Bien que ces polyols contiennent bien moins de calories que le sucre, les professeurs en diabétologie de l’Université de Californie, San Francisco, avertissent que les consommer fréquemment peut provoquer des maux d’estomac, des flatulences, de la diarrhée, des crampes douloureuses et des ballonnements.

5. Isolat de protéine de soja

L’isolat de protéine de soja (SPI en anglais) n’est rien de plus que de la ‘cochonnerie de soja’, selon la diététicienne et auteur Lauren Slayton, basée à New York. Ce qu’elle veut dire, c’est que toutes les protéines de soja ne sont pas créées égales. Certaines protéines de soja sont riches en acides aminés et en protéines végétales, mais le soja du SPI est isolé.

Cela veut dire que le SPI de votre barre énergétique regorge de plusieurs neurotoxines (p.ex. aluminium et hexane) et d’inhibiteurs de trypsine, qui entrainent toutes sortes de troubles digestifs, comme une mauvaise digestion, des gaz, des ballonnements et des crampes abdominales. Sans mentionner que le ministère de l’agriculture américain (USDA) estime que 90% du soja est génétiquement modifié.

6. Inuline

Si vous souffrez de gaz, de crampes stomacales et de diarrhée après la consommation de barres énergétiques, c’est sans doute dû aux fibres alimentaires solubles ajoutées appelées inulines. Bien que les inulines soient des fibres alimentaires naturelles présentes dans des produits frais comme les artichauts, bananes, asperges et oignons, elles peuvent être problématiques pour l’estomac, lorsque utilisées comme additif.

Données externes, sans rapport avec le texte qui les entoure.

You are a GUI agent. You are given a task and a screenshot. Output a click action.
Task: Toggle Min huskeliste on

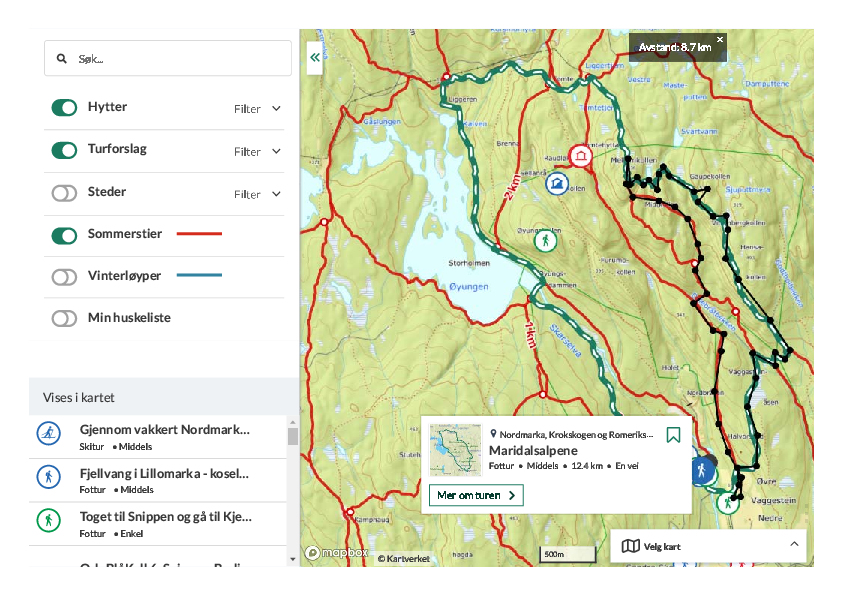(64, 319)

Les inulines ajoutées en quantité aux barres protéinées sont extraites de la racine de chicorée afin de stimuler le contenu en fibres. Bien qu’il soit difficile de consommer trop de fibres alimentaires dans des produits frais, Joanne Slavin, une diététicienne et scientifique alimentaire de l’Université du Minnesota, Saint-Paul, affirme que trop d’inuline dans les aliments transformés peut causer des troubles gastro-intestinaux graves et gênants.